This QDR underscores the importance, as the secretary said, of maximum versatility across the spectrum of conflict. Our forces, to be sure, will still be able -- still be able to fight and win two large-scale regional conflicts, but they will also be sized and shaped to succeed in combinations of other -- of operations other than major theater wars.
In the near term, our force planning emphasizes prevailing today. And even today, however, we strive to deter threats worldwide, ensure our preparedness to defend the homeland, and defeat potential aggressors, while reducing -- to reduce the strain on our forces.
Over time, as the operational environment allows, we expect to have more forces available to underwrite prevention. The examples provided under the "prepare" bullet of the slide are -- simply demonstrate the range of plausible futures against the -- against which we tested our forces in the QDR. Our force planning also highlighted the need to return our forces to more sustainable rotation rates in the mid to longer term.

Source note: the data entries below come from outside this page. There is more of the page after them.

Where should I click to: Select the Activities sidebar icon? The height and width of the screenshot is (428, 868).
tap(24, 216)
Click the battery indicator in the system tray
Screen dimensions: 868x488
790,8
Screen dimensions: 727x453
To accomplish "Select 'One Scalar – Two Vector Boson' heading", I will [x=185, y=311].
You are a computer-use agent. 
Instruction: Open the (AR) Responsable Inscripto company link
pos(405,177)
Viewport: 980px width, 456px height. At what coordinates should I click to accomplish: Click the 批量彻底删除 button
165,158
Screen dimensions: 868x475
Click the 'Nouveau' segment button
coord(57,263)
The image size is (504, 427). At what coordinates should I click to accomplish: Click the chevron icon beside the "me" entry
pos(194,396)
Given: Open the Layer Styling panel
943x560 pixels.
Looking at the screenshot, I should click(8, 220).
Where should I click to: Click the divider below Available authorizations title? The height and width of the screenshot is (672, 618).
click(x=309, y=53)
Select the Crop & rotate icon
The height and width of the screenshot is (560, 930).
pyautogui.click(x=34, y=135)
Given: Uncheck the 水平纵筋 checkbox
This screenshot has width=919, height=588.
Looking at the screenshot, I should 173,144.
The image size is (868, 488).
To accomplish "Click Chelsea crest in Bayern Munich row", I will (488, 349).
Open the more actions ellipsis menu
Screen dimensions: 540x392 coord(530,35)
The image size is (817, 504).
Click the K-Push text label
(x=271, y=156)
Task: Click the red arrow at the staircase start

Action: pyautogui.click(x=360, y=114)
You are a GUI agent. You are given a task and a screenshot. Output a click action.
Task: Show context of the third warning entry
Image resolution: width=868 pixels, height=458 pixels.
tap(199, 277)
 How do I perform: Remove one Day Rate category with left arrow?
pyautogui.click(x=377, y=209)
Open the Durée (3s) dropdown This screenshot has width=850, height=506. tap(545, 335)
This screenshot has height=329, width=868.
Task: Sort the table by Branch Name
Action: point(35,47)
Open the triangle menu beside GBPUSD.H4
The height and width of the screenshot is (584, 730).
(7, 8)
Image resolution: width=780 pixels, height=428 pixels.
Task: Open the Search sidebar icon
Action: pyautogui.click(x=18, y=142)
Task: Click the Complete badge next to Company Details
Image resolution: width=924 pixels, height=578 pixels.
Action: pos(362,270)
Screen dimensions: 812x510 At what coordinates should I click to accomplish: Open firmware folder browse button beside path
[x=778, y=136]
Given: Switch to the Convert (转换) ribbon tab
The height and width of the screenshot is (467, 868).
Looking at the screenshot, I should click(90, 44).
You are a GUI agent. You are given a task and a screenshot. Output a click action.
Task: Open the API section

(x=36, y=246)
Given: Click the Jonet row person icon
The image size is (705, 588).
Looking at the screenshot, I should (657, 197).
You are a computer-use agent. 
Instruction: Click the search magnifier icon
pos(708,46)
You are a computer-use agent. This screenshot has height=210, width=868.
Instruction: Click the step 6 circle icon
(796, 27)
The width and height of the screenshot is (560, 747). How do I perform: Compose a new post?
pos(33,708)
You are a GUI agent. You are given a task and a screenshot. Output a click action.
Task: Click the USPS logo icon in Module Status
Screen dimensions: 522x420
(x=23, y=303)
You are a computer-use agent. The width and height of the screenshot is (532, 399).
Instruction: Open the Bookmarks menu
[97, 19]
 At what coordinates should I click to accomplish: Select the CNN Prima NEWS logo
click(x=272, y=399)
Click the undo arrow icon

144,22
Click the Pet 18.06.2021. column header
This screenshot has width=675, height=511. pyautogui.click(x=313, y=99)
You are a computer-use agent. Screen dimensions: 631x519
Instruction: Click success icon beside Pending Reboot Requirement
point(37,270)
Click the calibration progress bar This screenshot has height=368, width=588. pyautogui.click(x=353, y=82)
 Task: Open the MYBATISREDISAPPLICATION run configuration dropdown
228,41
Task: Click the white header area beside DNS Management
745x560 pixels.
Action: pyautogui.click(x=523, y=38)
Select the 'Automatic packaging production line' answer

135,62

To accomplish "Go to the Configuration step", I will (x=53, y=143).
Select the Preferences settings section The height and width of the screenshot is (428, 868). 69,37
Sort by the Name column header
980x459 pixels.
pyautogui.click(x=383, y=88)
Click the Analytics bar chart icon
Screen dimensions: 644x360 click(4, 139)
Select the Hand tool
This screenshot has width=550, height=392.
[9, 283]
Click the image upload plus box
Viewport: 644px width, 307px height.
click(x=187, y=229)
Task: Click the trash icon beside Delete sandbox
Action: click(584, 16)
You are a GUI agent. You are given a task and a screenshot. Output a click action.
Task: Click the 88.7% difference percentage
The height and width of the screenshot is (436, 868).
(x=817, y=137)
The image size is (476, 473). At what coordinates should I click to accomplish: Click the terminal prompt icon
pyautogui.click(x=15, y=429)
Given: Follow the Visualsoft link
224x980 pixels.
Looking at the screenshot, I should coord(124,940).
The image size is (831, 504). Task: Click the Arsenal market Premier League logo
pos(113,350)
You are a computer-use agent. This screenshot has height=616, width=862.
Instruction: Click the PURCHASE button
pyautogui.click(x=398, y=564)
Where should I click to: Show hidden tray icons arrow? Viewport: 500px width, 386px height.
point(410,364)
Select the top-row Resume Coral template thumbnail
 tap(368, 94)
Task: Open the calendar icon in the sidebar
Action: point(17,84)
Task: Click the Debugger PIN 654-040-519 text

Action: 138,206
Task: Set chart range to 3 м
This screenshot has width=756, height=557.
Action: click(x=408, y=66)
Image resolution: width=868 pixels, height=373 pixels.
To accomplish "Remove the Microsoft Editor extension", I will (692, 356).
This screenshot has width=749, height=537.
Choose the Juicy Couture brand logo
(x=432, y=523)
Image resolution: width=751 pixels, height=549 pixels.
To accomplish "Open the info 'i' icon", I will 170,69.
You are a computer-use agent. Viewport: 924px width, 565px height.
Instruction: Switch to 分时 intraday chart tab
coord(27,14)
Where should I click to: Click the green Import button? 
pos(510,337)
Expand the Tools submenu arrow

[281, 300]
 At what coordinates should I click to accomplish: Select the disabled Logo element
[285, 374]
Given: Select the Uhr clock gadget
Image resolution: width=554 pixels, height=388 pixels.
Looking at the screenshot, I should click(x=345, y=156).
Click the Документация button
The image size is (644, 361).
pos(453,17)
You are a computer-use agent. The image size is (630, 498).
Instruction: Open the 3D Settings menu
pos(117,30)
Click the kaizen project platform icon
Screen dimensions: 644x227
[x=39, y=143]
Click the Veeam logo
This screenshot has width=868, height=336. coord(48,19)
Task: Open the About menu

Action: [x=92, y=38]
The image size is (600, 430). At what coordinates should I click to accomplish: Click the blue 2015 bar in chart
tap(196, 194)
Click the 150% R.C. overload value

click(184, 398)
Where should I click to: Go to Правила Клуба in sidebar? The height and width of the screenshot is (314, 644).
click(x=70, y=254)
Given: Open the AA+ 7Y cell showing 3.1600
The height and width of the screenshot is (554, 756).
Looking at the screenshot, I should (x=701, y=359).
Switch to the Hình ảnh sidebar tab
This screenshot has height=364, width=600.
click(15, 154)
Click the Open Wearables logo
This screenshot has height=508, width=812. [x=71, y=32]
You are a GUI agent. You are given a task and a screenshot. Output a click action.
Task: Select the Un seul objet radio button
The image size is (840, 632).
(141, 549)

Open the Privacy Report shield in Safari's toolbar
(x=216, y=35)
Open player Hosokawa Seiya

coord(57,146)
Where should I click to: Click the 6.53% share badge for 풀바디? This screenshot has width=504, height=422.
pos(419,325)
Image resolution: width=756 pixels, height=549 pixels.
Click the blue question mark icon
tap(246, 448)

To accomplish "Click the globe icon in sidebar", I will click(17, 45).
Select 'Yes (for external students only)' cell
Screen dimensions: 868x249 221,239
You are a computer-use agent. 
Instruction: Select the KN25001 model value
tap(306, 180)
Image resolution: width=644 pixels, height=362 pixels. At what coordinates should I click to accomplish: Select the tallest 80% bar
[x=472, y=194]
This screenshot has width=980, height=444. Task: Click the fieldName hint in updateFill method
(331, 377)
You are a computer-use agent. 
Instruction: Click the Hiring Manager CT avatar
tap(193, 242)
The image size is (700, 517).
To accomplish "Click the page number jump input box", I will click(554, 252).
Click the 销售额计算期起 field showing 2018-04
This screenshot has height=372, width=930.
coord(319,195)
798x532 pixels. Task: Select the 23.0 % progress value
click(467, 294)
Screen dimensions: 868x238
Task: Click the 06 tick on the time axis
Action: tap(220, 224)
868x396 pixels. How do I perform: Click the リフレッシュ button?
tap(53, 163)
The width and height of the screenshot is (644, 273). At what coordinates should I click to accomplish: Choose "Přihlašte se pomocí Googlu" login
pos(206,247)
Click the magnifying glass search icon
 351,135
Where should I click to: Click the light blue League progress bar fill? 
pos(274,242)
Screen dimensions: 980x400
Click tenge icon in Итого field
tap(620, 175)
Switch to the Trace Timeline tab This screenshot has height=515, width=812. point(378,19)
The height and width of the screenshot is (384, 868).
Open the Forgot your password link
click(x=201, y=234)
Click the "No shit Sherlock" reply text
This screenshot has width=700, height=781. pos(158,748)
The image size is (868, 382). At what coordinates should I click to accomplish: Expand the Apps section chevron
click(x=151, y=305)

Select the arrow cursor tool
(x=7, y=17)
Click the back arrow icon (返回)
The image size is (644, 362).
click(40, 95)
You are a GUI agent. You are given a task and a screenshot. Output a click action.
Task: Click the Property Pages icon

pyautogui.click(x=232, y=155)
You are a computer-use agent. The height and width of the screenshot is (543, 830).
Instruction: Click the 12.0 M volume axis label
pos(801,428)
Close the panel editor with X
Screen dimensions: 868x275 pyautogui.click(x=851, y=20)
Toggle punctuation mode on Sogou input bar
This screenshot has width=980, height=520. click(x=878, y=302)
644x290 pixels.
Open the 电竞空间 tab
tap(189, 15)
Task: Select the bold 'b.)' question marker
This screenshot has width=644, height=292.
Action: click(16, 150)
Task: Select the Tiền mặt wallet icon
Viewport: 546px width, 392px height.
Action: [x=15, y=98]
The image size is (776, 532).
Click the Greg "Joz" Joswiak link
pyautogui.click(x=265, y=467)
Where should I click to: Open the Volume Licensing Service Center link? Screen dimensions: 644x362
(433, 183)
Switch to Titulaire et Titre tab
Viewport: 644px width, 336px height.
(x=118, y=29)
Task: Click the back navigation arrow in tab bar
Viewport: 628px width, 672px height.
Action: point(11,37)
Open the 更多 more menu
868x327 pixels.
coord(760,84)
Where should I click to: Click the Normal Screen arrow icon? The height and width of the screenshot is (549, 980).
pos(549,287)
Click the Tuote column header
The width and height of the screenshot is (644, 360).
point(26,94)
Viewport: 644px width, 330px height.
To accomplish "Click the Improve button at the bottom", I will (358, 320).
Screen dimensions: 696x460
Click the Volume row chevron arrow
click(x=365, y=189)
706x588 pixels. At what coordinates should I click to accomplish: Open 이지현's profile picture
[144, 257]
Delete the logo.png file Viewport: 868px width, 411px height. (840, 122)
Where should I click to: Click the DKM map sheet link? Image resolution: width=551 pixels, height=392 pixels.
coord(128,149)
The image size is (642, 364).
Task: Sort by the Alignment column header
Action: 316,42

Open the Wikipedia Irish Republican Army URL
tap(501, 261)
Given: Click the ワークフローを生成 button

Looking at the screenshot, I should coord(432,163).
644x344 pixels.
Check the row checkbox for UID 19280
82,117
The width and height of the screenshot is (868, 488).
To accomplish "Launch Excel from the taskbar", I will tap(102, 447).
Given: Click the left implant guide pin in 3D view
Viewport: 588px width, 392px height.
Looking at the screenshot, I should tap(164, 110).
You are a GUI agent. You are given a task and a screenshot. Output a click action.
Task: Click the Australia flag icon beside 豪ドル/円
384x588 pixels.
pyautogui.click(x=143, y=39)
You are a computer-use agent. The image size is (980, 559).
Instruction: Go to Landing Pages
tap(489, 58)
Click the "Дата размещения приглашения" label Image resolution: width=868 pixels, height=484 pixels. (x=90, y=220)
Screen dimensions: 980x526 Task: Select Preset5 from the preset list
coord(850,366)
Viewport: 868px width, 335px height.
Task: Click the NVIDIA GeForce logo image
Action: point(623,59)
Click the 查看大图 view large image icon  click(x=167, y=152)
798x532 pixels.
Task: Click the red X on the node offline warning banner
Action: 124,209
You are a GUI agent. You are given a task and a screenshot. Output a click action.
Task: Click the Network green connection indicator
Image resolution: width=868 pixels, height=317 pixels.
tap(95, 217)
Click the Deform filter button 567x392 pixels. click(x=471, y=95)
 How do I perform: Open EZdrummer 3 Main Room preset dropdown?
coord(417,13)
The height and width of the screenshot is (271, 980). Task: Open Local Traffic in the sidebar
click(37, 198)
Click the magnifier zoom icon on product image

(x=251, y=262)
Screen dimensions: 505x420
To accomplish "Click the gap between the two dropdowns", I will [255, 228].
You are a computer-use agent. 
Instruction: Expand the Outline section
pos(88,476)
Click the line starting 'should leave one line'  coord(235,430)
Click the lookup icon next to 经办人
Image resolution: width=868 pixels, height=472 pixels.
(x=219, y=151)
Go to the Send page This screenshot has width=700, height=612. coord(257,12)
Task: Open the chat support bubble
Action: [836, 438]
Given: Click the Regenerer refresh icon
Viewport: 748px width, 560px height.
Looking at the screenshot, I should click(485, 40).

The six mission areas that are on this slide certainly do not encompass the totality of the ways in which our armed forces serve, but they do serve as particular areas of focus, both today and into the future. And in each of these areas, we've tried to connect the dots between strategy, program and resources, taking initiatives to improve our capability in these critical areas.
For example, in building a homeland response force in each of the 10 FEMA regions, we're going to be able to provide a much more flexible and responsible type of support to civilian authorities in the event of a homeland defense crisis. Similarly, increasing the availability of our rotary-wing assets and unmanned systems for ISR [intelligence, surveillance and reconnaissance] and improving counter-IED capabilities will improve our counterinsurgency, stability and counterterrorism capabilities.
Building partner capacity by increasing our security force assistance capabilities, including linguistic, regional and cultural expertise, will help prevent conflict and reduce the demands on U.S. forces over the long term.
And developing a joint sea-air battle concept will help ensure power projection even in the face of anti-access challenges.
Assuring access to space and our use of space assets will remain a critical area, as will enhancing our capabilities to prevent and counter WMD [weapons of mass destruction] proliferation.
We're also taking steps in this QDR to strengthen cyberspace expertise and command of U.S. military cyber efforts.
Turning to the BMDR and how it shapes the force, as I said, the key objectives are to maintain defense of the homeland against limited ballistic missile attack while refocusing our efforts to counter immediate regional threats.
Concerning defense of the homeland, we're currently protected against a limited ballistic missile attack, and will continue to be so for the foreseeable future. We will continue to invest in this capability and to hedge against the possibility of new threats emerging. It's important to note that U.S. homeland missile defense efforts are focused on regional actors such as North Korea and Iran, and are not intended to affect the strategic balance with Russia or China.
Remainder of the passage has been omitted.